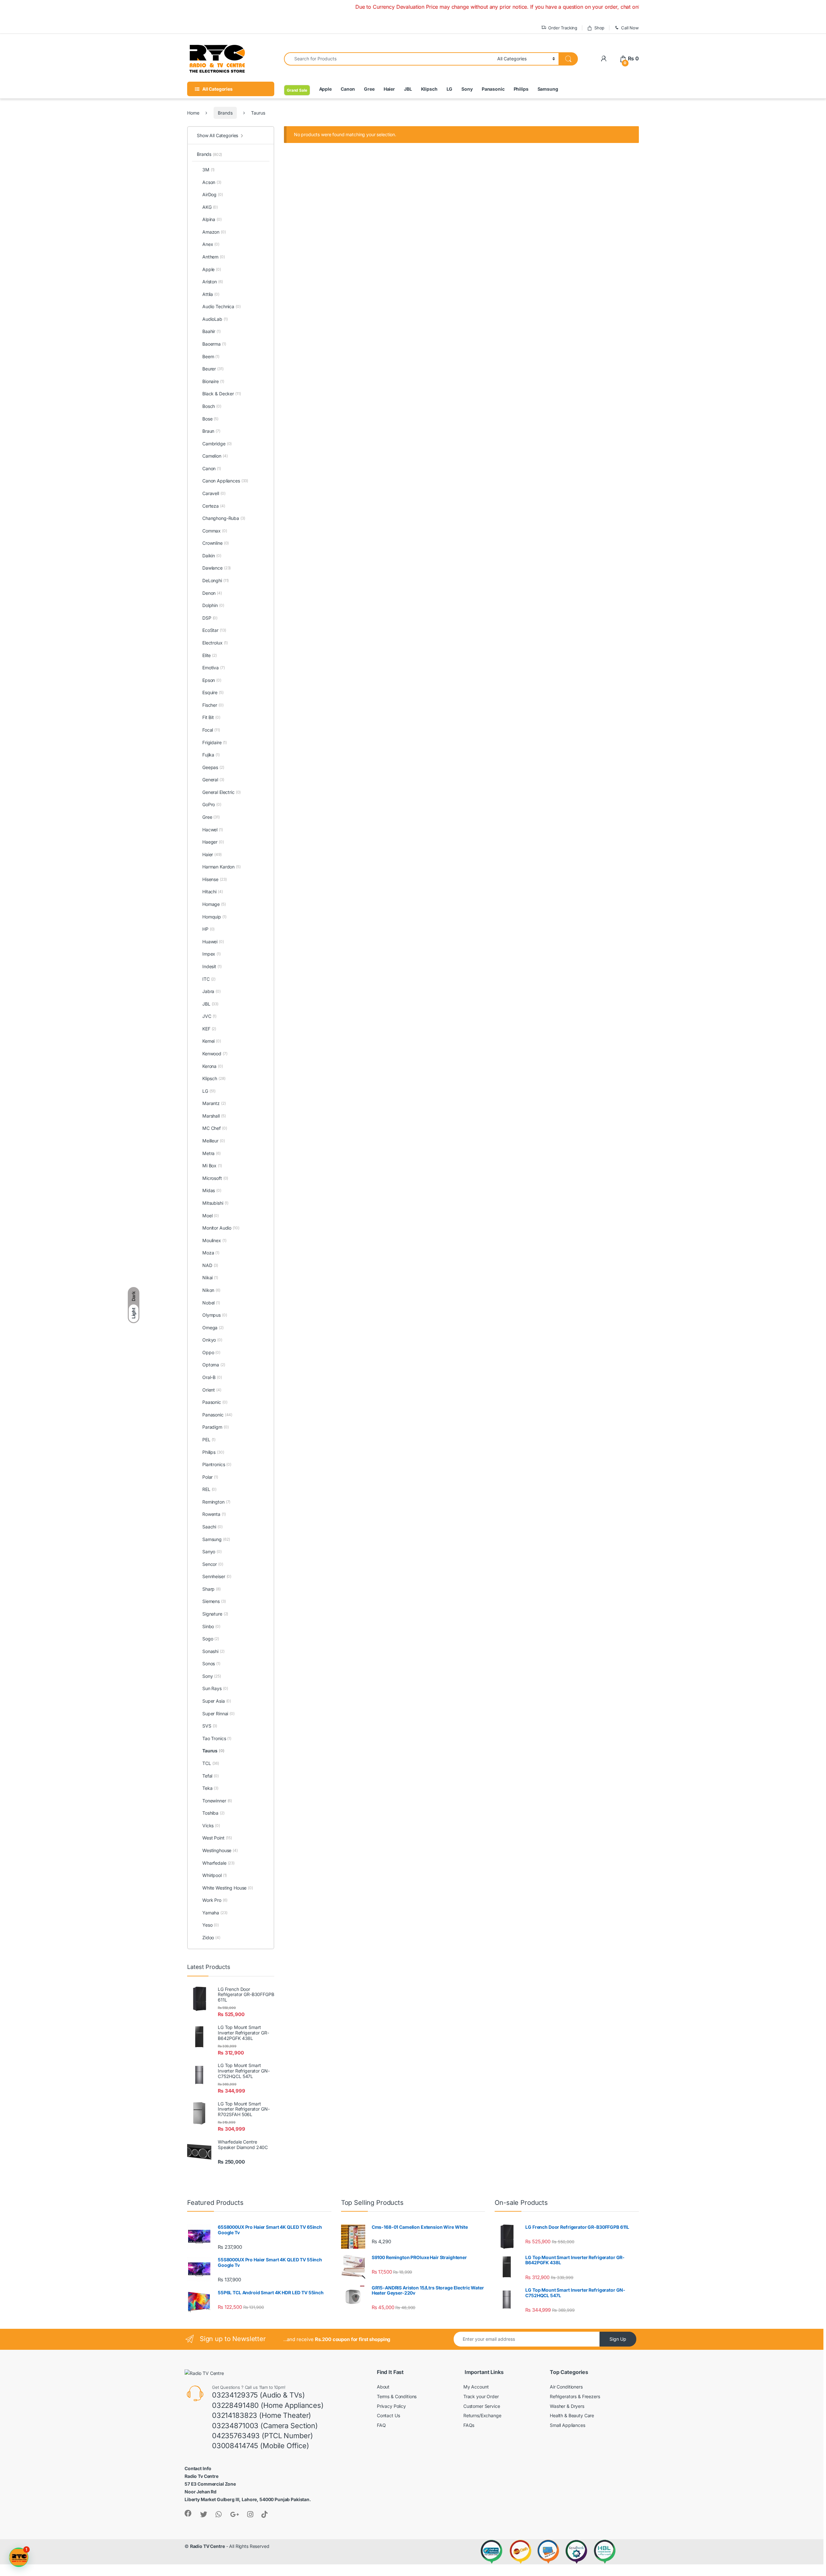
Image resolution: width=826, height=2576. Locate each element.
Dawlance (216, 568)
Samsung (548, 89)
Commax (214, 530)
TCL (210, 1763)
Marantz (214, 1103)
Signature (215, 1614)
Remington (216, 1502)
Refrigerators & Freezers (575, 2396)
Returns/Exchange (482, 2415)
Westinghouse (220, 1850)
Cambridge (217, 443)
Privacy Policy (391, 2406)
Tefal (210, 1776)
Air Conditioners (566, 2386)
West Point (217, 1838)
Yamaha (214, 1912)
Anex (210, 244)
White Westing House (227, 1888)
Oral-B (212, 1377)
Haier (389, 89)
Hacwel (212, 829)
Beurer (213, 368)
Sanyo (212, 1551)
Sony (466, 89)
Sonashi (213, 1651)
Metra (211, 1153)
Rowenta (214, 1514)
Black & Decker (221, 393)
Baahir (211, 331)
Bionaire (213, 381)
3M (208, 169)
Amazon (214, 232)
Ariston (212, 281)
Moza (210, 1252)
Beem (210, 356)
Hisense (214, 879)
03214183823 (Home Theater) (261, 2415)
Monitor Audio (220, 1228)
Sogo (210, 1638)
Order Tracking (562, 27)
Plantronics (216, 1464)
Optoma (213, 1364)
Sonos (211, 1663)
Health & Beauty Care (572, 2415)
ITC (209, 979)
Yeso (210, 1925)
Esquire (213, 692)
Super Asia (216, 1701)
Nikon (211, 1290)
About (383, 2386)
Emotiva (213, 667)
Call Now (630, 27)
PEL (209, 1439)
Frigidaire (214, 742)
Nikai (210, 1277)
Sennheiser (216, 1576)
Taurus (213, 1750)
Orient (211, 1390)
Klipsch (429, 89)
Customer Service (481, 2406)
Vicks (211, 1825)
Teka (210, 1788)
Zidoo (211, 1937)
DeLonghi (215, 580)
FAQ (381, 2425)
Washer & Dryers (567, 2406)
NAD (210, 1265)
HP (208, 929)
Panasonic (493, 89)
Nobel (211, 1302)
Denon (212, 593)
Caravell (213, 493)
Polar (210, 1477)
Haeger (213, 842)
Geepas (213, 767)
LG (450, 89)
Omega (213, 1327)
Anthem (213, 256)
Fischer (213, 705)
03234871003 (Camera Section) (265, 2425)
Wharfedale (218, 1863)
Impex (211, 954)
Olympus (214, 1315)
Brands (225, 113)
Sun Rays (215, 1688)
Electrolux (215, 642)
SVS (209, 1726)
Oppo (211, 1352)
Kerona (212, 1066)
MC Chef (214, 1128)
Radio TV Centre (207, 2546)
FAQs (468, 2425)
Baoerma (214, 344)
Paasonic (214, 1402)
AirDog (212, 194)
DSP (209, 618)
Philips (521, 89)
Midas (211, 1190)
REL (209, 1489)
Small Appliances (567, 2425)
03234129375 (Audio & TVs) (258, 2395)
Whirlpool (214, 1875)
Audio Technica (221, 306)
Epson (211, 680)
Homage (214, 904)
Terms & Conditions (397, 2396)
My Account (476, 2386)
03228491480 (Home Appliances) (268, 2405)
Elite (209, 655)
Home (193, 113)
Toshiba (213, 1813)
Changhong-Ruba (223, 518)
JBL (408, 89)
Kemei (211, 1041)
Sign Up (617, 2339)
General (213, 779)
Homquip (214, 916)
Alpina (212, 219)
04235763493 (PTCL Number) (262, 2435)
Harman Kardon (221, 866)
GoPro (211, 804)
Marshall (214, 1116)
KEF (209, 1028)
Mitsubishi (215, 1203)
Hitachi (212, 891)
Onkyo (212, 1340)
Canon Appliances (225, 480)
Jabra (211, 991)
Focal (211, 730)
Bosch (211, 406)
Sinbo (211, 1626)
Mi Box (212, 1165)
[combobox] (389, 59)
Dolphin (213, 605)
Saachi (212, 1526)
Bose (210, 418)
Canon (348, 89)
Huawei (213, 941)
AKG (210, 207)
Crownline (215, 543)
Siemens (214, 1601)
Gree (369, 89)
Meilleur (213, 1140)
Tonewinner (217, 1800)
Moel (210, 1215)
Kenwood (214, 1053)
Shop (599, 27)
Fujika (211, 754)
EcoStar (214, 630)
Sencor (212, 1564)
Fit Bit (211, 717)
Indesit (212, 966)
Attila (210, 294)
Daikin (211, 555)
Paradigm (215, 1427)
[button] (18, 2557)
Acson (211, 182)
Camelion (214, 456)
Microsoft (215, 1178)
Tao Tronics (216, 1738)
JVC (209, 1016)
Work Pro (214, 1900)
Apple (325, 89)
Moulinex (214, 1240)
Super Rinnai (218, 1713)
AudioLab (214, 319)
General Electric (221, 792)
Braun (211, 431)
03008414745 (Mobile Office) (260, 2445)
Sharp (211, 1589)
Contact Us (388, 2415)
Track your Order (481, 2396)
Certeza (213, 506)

^^^^^^^^

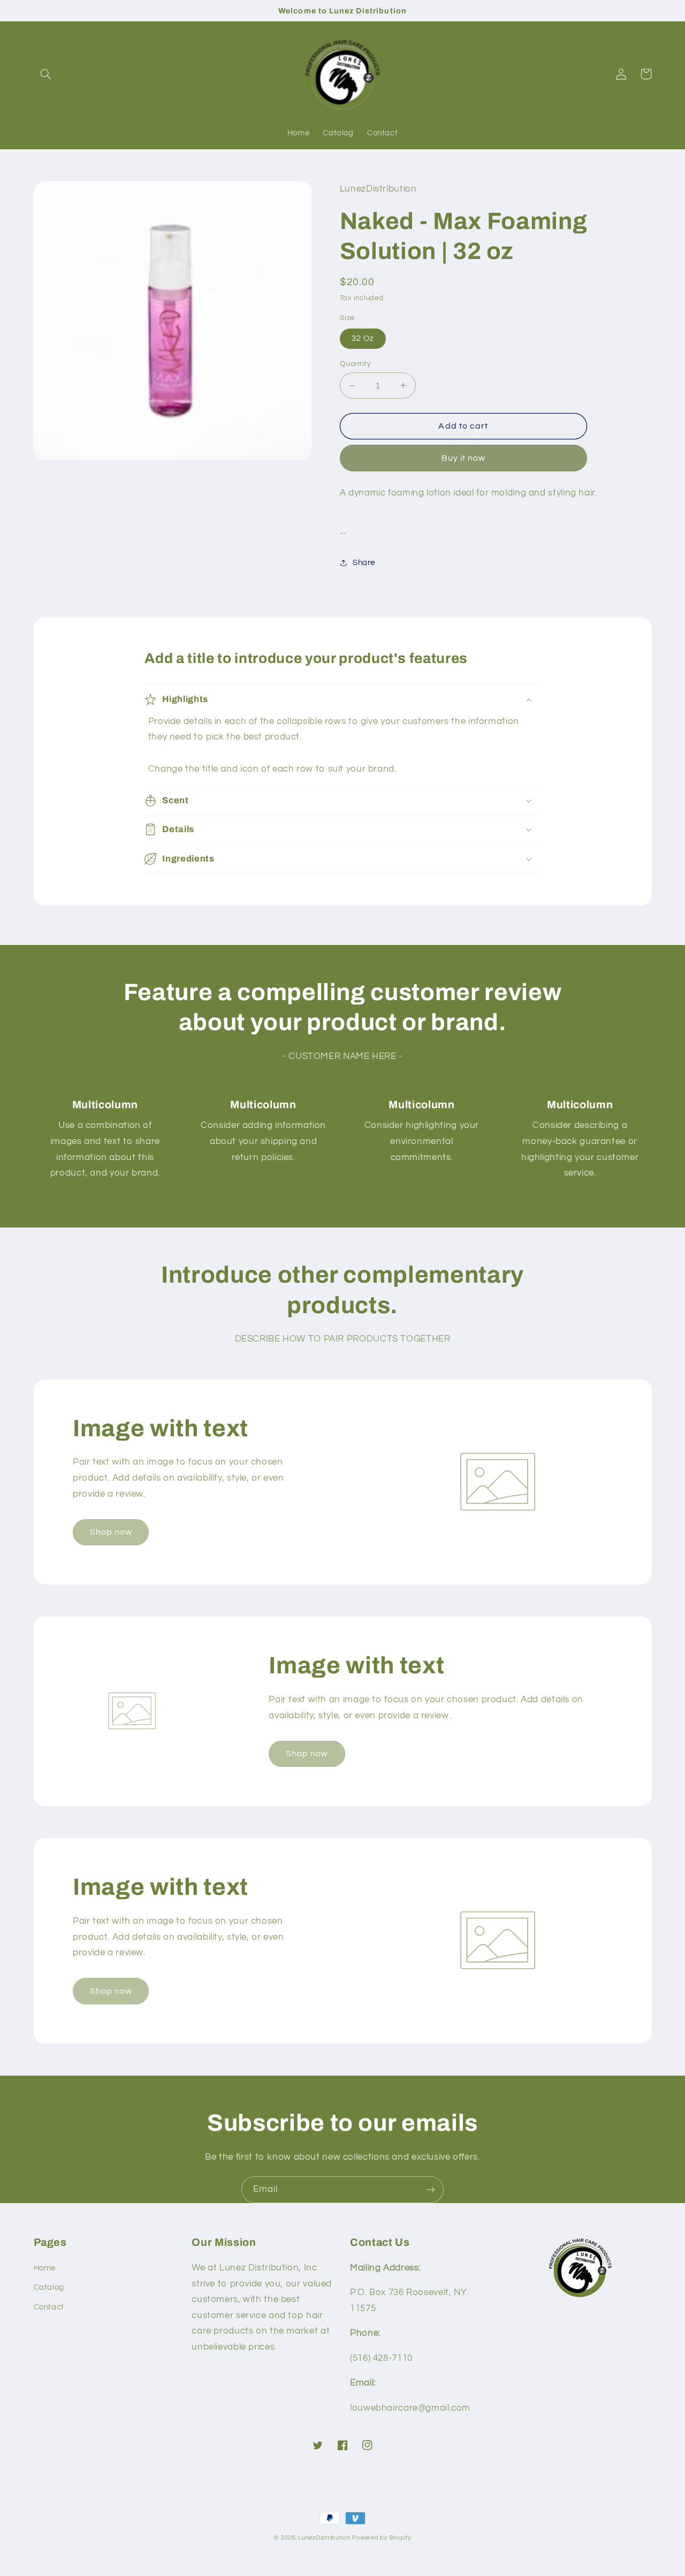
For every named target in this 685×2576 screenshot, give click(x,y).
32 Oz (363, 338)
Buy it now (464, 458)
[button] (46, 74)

^^^^^^^^

*YOUR ASSIGNMENT*.
Copy the stretch of the records above that runs from the line with "Washer & Dryers (567, 2406)" through the line with "Bosch (211, 406)". Both end lines belong in the copy, and nothing else does.

*ANSWER SPACE*.
Washer & Dryers (567, 2406)
NAD (210, 1265)
HP (208, 929)
Panasonic (493, 89)
Nobel (211, 1302)
Denon (212, 593)
Caravell (213, 493)
Polar (210, 1477)
Haeger (213, 842)
Geepas (213, 767)
LG (450, 89)
Omega (213, 1327)
Anthem (213, 256)
Fischer (213, 705)
03234871003 (Camera Section) (265, 2425)
Wharfedale (218, 1863)
Impex (211, 954)
Olympus (214, 1315)
Brands (225, 113)
Sun Rays (215, 1688)
Electrolux (215, 642)
SVS (209, 1726)
Oppo (211, 1352)
Kerona (212, 1066)
MC Chef (214, 1128)
Radio TV Centre (207, 2546)
FAQs (468, 2425)
Baoerma (214, 344)
Paasonic (214, 1402)
AirDog (212, 194)
DSP (209, 618)
Philips (521, 89)
Midas (211, 1190)
REL (209, 1489)
Small Appliances (567, 2425)
03234129375 (Audio & TVs) (258, 2395)
Whirlpool (214, 1875)
Audio Technica (221, 306)
Epson (211, 680)
Homage (214, 904)
Terms & Conditions (397, 2396)
My Account (476, 2386)
03228491480 (Home Appliances) (268, 2405)
Elite (209, 655)
Home (193, 113)
Toshiba (213, 1813)
Changhong-Ruba (223, 518)
JBL (408, 89)
Kemei (211, 1041)
Sign Up (617, 2339)
General (213, 779)
Homquip (214, 916)
Alpina (212, 219)
04235763493 (PTCL Number) (262, 2435)
Harman Kardon (221, 866)
GoPro (211, 804)
Marshall (214, 1116)
KEF (209, 1028)
Mitsubishi (215, 1203)
Hitachi (212, 891)
Onkyo (212, 1340)
Canon Appliances (225, 480)
Jabra (211, 991)
Focal (211, 730)
Bosch (211, 406)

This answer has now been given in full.